What the task asks: Revise the records starting with the line with "Task: Click the Calories 2,000 row" and going on through the line with "[x=531, y=55]": replace "Reset" with "Restore" and leave everything else unchanged. Give only those lines.

Information shown:

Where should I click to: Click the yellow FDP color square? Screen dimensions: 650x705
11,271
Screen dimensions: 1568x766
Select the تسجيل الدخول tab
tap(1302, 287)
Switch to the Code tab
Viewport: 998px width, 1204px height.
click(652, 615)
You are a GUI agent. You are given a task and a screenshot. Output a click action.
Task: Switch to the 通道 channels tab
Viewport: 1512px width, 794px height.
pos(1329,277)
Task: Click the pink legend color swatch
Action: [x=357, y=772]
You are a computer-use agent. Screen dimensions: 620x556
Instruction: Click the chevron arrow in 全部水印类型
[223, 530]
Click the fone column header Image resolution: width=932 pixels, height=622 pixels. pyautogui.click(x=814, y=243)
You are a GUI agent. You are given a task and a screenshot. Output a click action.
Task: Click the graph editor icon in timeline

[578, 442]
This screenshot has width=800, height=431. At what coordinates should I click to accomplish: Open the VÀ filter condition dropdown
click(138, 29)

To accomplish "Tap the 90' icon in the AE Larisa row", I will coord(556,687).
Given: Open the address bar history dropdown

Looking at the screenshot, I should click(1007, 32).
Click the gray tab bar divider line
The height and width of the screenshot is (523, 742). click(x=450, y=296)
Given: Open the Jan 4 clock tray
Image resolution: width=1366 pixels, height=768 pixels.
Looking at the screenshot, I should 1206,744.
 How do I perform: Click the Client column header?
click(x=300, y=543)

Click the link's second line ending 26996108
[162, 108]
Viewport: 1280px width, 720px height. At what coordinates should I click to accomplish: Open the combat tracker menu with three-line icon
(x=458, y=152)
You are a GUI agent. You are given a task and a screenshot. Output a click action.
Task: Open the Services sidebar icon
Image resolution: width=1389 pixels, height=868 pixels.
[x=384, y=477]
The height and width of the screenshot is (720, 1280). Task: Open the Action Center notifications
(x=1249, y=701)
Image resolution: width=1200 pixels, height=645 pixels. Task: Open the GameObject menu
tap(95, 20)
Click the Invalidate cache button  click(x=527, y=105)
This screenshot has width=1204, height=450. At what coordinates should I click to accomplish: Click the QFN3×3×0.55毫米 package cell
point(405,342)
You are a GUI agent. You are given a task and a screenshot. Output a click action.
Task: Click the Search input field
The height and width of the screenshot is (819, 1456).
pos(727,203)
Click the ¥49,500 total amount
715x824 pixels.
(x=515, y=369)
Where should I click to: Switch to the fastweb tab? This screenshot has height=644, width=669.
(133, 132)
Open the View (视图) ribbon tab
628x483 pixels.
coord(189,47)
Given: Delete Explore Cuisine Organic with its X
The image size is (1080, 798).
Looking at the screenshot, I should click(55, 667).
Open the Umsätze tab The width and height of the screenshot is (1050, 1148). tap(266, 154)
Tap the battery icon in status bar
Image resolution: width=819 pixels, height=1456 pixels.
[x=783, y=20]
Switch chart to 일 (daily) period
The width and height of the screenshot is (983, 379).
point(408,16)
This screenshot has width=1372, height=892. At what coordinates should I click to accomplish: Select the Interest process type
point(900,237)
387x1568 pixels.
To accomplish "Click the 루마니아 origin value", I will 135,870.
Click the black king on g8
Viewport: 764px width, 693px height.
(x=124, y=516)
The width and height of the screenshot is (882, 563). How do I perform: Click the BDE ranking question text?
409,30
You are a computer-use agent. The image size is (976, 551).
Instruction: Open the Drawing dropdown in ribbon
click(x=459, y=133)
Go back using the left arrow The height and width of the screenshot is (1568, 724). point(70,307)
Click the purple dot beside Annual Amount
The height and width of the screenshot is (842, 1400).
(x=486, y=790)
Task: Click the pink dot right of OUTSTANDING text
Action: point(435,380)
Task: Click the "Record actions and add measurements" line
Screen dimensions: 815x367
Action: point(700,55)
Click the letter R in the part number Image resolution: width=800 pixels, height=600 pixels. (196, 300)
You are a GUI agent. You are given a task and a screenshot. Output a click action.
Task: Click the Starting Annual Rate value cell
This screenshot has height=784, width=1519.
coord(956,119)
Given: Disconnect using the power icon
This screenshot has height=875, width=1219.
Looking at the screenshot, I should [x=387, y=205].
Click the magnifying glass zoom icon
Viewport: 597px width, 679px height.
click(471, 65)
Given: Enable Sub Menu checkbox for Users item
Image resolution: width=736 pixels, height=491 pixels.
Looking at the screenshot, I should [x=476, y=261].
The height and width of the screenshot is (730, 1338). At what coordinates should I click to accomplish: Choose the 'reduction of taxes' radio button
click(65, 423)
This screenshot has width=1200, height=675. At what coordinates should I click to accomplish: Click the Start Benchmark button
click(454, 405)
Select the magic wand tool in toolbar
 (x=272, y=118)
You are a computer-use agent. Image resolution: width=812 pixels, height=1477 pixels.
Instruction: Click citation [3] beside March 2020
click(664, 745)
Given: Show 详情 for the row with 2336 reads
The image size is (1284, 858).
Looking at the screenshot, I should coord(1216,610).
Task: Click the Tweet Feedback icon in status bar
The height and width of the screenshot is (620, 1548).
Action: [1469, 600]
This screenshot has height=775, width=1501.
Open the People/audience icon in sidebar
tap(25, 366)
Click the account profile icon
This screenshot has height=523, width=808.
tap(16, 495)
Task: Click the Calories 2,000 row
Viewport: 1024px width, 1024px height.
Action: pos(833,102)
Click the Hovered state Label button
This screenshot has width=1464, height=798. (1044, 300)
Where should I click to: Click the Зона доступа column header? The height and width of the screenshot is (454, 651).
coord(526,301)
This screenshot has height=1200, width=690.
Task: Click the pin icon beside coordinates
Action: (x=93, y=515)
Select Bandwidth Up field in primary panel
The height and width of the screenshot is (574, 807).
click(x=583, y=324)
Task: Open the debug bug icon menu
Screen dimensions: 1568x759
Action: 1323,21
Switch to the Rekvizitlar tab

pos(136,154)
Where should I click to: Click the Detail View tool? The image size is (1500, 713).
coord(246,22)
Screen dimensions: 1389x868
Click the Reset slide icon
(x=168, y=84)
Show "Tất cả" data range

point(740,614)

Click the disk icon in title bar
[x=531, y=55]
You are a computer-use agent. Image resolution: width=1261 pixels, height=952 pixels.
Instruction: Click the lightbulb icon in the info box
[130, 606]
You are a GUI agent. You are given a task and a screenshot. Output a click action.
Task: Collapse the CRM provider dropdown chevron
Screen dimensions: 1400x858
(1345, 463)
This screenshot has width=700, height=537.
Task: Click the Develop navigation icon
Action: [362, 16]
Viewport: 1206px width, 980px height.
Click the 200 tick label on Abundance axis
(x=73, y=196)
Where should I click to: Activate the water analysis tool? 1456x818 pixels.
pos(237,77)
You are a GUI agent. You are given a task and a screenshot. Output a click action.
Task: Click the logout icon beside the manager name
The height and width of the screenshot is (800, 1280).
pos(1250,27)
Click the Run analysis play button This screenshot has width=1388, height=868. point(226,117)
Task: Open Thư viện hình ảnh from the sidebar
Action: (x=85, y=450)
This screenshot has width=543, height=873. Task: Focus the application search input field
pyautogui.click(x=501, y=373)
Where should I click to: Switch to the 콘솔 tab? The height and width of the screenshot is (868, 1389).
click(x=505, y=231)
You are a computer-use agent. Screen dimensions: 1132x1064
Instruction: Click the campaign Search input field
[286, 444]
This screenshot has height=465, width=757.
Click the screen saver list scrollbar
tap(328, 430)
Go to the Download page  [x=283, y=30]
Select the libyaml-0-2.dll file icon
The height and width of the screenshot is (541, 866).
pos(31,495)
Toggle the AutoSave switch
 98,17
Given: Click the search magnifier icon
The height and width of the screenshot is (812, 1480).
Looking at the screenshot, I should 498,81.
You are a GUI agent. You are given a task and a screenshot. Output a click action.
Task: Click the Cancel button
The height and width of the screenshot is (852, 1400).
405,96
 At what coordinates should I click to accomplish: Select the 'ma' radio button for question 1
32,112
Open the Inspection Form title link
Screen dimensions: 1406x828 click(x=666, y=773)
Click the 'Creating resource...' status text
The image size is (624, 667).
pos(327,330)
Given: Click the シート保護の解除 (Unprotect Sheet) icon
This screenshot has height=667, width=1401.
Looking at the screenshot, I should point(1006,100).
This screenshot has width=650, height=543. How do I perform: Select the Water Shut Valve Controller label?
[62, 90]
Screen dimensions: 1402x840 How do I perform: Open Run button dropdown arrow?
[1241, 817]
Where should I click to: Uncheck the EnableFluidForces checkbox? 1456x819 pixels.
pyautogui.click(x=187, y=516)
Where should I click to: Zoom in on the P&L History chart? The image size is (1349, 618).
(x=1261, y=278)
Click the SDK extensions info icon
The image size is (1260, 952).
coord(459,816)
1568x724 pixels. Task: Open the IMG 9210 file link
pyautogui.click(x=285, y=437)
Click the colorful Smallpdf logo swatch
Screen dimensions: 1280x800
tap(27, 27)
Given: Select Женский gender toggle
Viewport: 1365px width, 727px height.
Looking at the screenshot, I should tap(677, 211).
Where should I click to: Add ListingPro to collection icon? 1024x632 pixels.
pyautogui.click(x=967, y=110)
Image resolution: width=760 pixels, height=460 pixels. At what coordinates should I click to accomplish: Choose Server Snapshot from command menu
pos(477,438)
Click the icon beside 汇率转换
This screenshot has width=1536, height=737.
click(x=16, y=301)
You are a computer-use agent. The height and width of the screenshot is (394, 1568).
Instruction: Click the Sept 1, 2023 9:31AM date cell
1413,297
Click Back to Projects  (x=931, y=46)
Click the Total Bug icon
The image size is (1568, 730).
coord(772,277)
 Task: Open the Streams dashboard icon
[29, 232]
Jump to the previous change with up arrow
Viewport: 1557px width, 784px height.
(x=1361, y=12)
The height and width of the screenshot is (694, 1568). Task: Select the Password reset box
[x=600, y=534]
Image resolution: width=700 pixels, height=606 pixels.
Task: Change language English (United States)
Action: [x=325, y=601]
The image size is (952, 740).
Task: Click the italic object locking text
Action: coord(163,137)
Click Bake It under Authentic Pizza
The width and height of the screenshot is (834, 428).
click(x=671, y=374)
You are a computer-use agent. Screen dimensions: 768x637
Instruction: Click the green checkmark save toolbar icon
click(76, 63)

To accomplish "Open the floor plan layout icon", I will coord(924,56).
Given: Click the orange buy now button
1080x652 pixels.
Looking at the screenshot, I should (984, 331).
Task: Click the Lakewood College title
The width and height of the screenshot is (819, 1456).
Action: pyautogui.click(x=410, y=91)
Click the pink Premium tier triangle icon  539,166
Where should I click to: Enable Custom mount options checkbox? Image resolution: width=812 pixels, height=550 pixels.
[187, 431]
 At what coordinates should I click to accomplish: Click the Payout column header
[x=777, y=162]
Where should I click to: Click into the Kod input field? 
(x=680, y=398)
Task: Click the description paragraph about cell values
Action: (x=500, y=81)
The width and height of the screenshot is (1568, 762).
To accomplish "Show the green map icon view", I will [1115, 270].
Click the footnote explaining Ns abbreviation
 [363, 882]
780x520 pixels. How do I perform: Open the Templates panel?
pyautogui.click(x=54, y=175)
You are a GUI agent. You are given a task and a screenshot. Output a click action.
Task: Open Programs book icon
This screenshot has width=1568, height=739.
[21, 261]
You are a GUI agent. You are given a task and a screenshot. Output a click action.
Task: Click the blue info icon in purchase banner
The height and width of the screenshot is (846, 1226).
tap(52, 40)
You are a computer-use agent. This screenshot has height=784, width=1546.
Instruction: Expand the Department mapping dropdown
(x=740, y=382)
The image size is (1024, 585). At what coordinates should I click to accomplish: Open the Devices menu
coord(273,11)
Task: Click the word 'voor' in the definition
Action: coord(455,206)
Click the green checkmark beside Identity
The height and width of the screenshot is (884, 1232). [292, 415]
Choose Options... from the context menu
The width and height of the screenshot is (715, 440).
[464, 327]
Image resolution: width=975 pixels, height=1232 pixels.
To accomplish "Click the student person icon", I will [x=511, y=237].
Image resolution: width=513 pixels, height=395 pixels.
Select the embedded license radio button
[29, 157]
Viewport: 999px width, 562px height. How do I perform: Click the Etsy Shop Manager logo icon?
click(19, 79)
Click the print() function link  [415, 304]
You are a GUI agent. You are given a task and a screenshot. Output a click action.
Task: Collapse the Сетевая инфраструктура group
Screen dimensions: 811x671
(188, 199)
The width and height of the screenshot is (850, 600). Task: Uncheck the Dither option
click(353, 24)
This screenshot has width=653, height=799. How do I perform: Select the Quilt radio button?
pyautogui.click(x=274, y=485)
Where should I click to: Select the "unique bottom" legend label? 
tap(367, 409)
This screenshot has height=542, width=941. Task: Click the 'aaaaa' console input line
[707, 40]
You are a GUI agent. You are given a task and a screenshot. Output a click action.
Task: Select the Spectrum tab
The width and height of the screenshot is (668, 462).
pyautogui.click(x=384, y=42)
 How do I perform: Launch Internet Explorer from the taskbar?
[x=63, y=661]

Result for this task:
Task: Click the Calories 2,000 row
Viewport: 1024px width, 1024px height.
Action: pos(833,102)
Click the Hovered state Label button
This screenshot has width=1464, height=798. (1044, 300)
Where should I click to: Click the Зона доступа column header? The height and width of the screenshot is (454, 651).
coord(526,301)
This screenshot has height=1200, width=690.
Task: Click the pin icon beside coordinates
Action: (x=93, y=515)
Select Bandwidth Up field in primary panel
The height and width of the screenshot is (574, 807).
click(x=583, y=324)
Task: Open the debug bug icon menu
Screen dimensions: 1568x759
Action: 1323,21
Switch to the Rekvizitlar tab

pos(136,154)
Where should I click to: Click the Detail View tool? The image size is (1500, 713).
coord(246,22)
Screen dimensions: 1389x868
Click the Restore slide icon
(x=168, y=84)
Show "Tất cả" data range

point(740,614)

Click the disk icon in title bar
[x=531, y=55]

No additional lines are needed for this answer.